3. Neste caso não ocorre ineficácia da hipoteca por oneração de bem alheio, pois à data em que a garantia foi prestada à mutuante, a mutuária tinha a propriedade do imóvel registada a seu favor, na sequência de contrato celebrado com as anteriores proprietárias, detendo assim legitimidade para a constituição da hipoteca, nos termos reconhecidos pelo artigo 715.º do Código Civil.
4. O caso julgado formado na anterior acção, que declarou a nulidade do contrato de permuta, tem eficácia relativa, vinculando as partes e não podendo, em regra, afectar terceiros.
5. Tendo a mutuante titular da hipoteca sido demandada mais de três anos após a celebração dos referidos contratos, pode invocar a caducidade prevista no artigo 291.º, n.º 2, do Código Civil, por inoponibilidade dos efeitos resultantes da propositura da anterior acção.
(Sumário do Relator)
Decisão Texto Integral: Sumário:
(…)

INSTRUÇÕES DE TRABALHO
A: Transcreva do texto sobre a hipoteca o trecho que vai de "5. Tendo a mutuante" até "da anterior acção.".
B: Retome o texto sobre a hipoteca a partir do ponto em que termina.
O material que vem a seguir a este texto não é necessário.

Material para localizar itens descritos

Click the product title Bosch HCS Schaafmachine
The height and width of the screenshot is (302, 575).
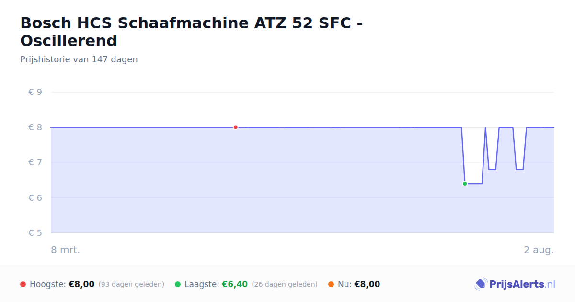191,32
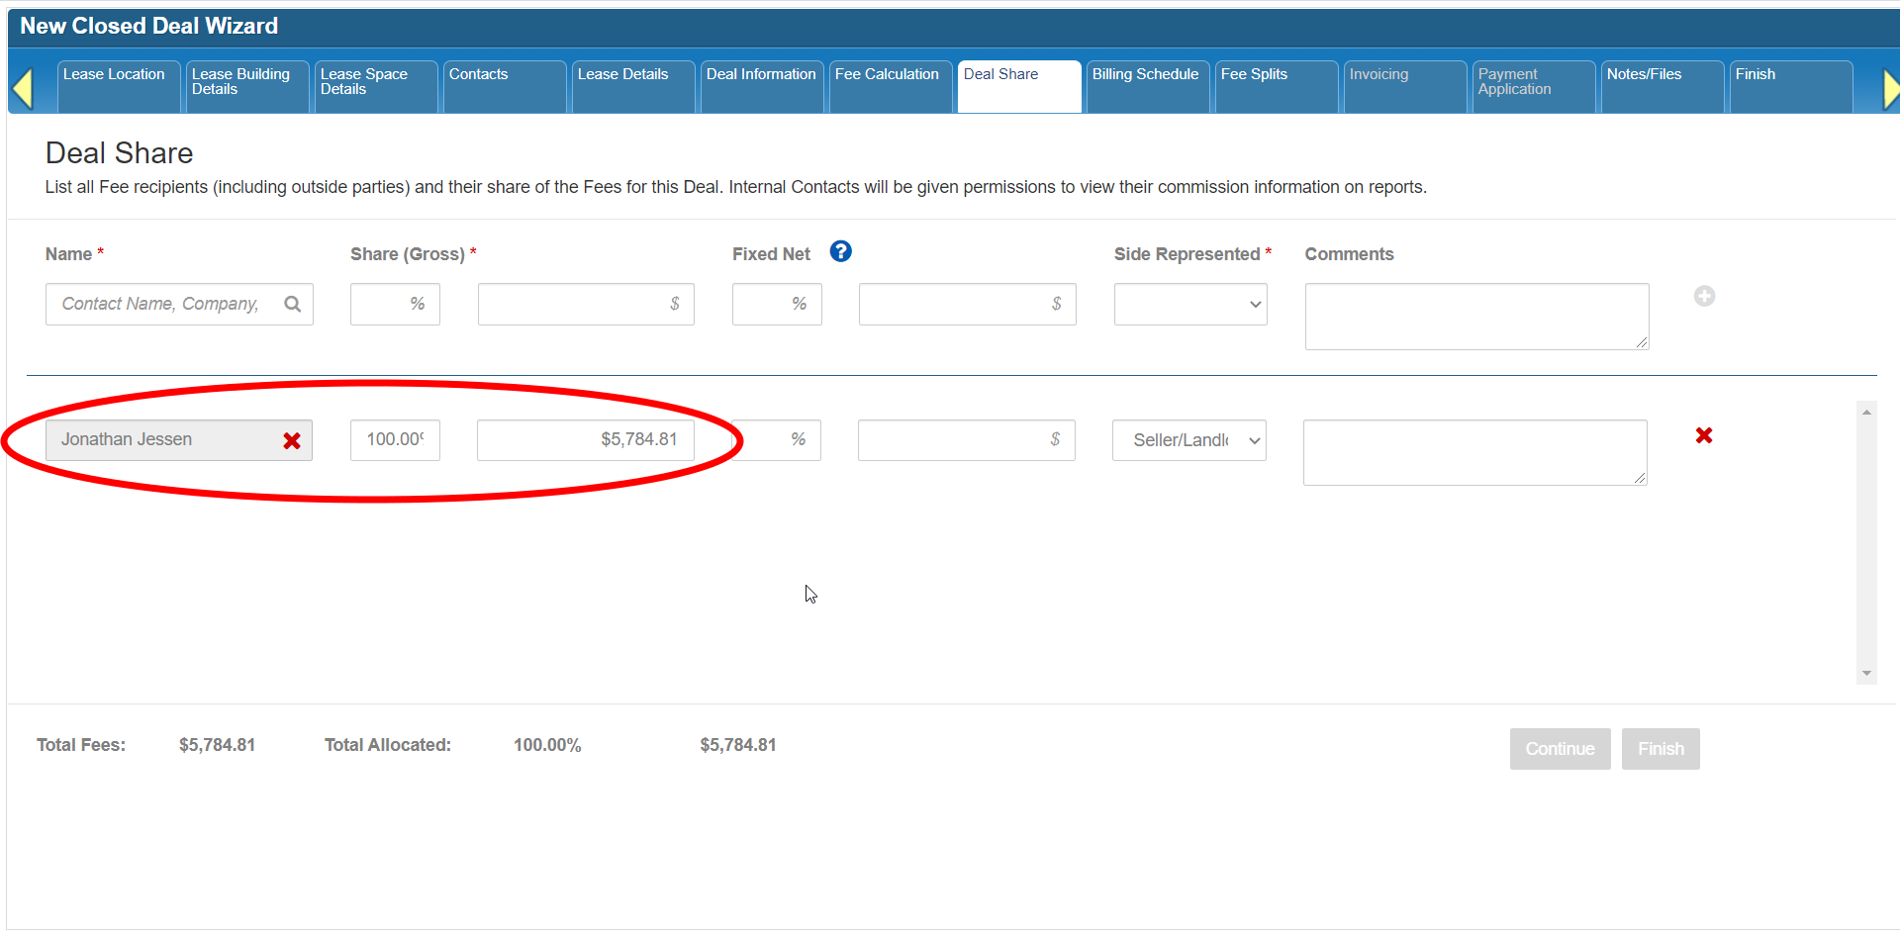Image resolution: width=1900 pixels, height=932 pixels.
Task: Click the Continue button
Action: click(x=1560, y=749)
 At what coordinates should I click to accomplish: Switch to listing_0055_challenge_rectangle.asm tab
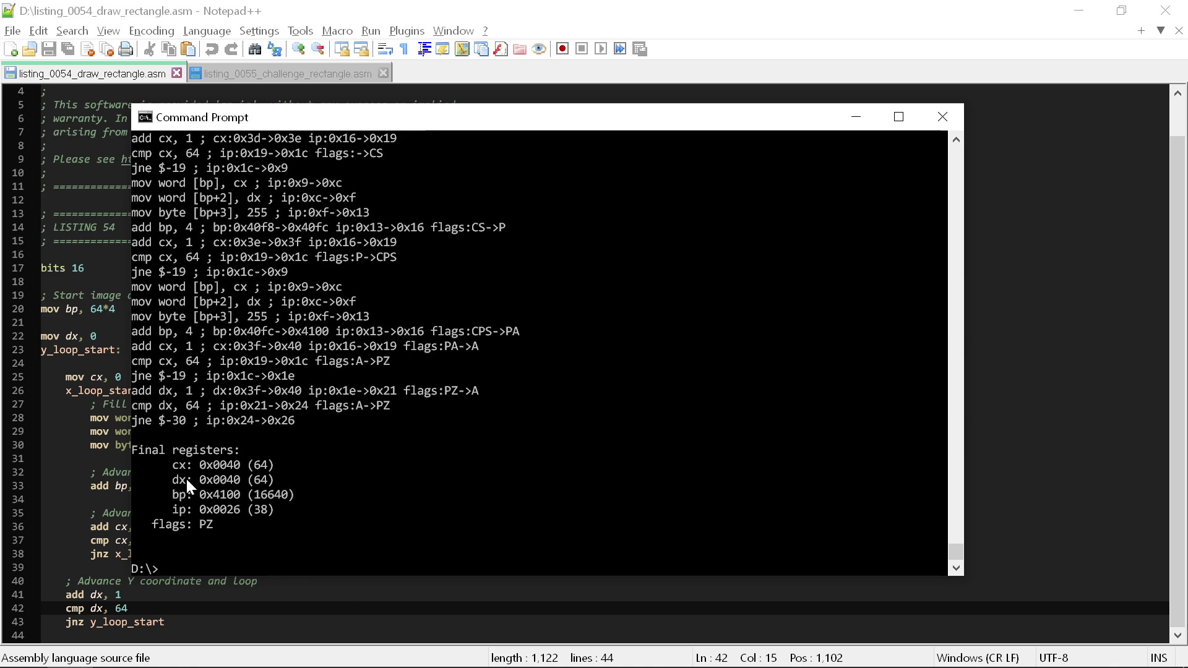288,73
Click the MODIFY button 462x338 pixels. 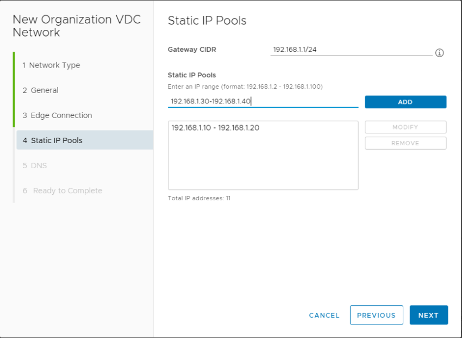[x=405, y=127]
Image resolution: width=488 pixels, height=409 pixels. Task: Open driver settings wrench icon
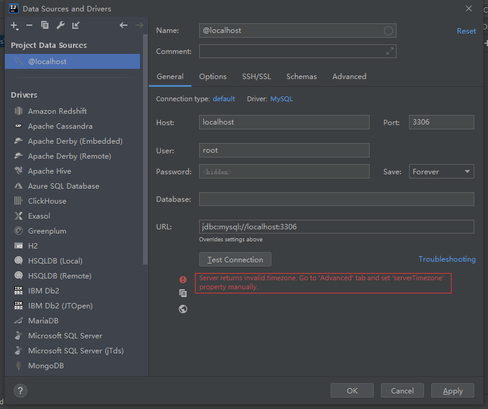point(60,25)
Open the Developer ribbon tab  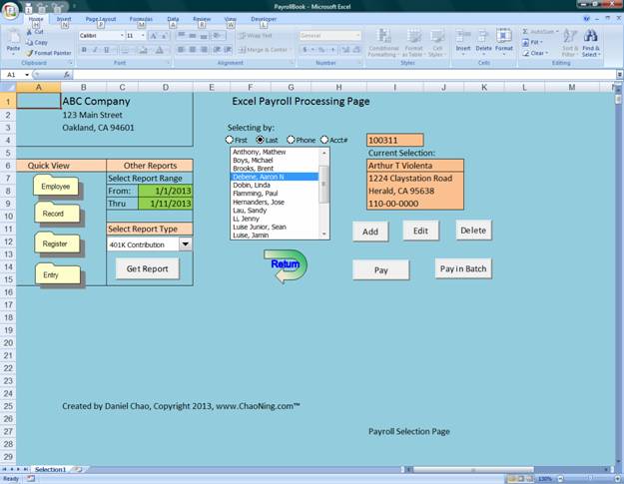tap(265, 19)
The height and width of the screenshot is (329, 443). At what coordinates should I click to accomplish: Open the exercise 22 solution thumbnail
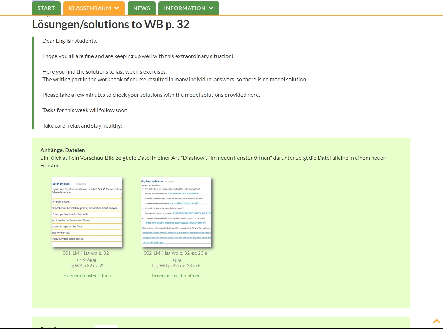87,212
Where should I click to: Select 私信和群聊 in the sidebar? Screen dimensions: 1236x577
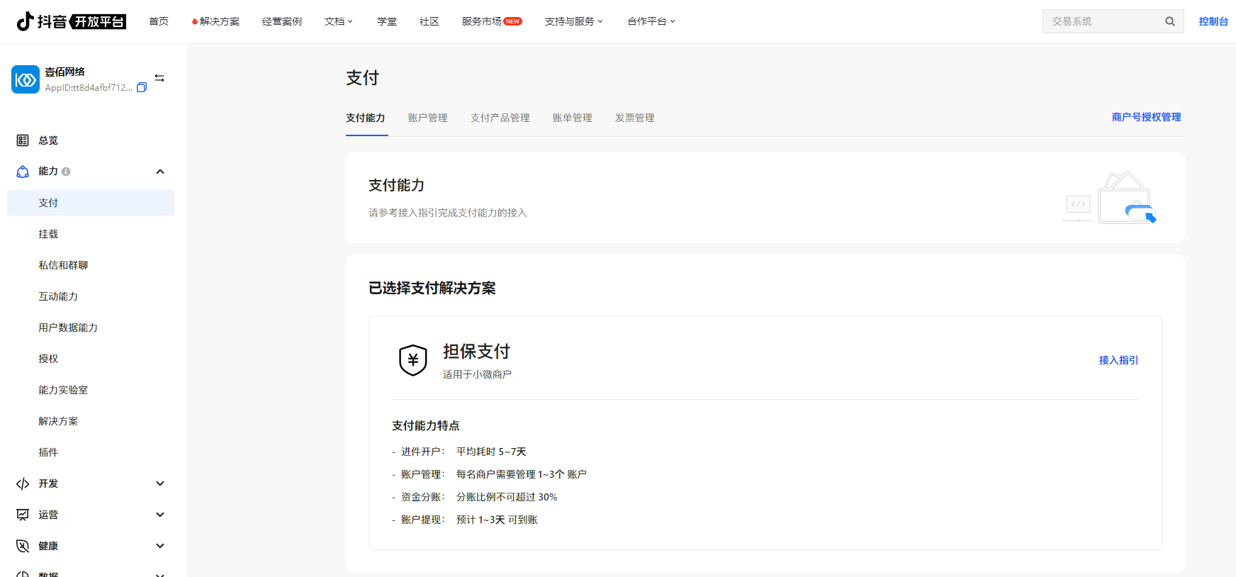pos(63,265)
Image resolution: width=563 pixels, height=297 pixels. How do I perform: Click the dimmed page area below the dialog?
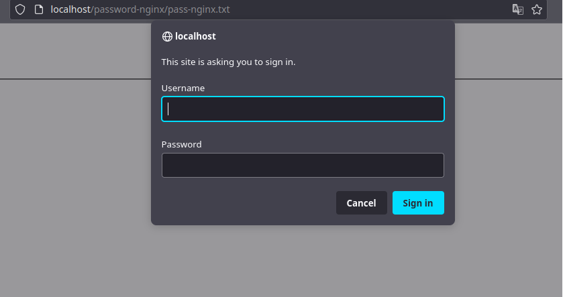click(x=302, y=261)
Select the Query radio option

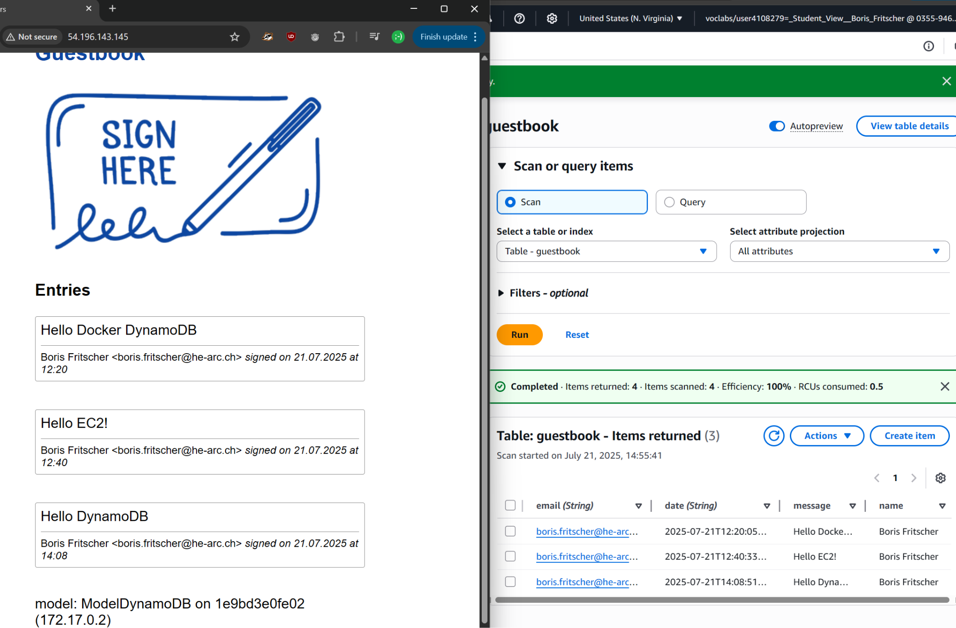669,202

RESPOSTAS POR TAREFA
A:
5. Tendo a mutuante titular da hipoteca sido demandada mais de três anos após a celebração dos referidos contratos, pode invocar a caducidade prevista no artigo 291.º, n.º 2, do Código Civil, por inoponibilidade dos efeitos resultantes da propositura da anterior acção.

B:
Acordam os Juízes da 2.ª Secção Cível do Tribunal da Relação de Évora:

No Juízo Central Cível de Santarém, C… e J… demandaram Caixa Geral de Depósitos, S.A., pedindo:
a) ser declarada nula a hipoteca constituída 06.07.2009 sobre o imóvel pela B…, Lda. a favor da Ré;
ou, se assim não se entender,
b) ser declarada a ineficácia/inoponibilidade dessa hipoteca relativamente às AA.;
c) em qualquer caso ser determinado o cancelamento/extinção do registo desta hipoteca.
Alegam que, por sentença transitada em julgado, foi declarada a nulidade do contrato de permuta celebrado com a sociedade B…, Lda. e incidente sobre o imóvel descrito nos autos. Uma vez que esta sociedade constituiu hipoteca sobre o referido imóvel, entendem que também essa hipoteca é nula, ou ineficaz perante as demandantes.
Contestou a Ré, alegando que não foi alegado qualquer facto que determine a nulidade do contrato de abertura de crédito/mútuo através do qual se constituiu a hipoteca; que na anterior acção a aqui Ré foi declarada parte ilegítima, pois nessa acção não estava pedida a nulidade da hipoteca; e que caducou o direito das AA., pois a acção destinada a obter a declaração de nulidade da hipoteca foi proposta mais de três anos após a celebração do respectivo contrato, nos termos do artigo 291.º, n.º 2, do Código Civil.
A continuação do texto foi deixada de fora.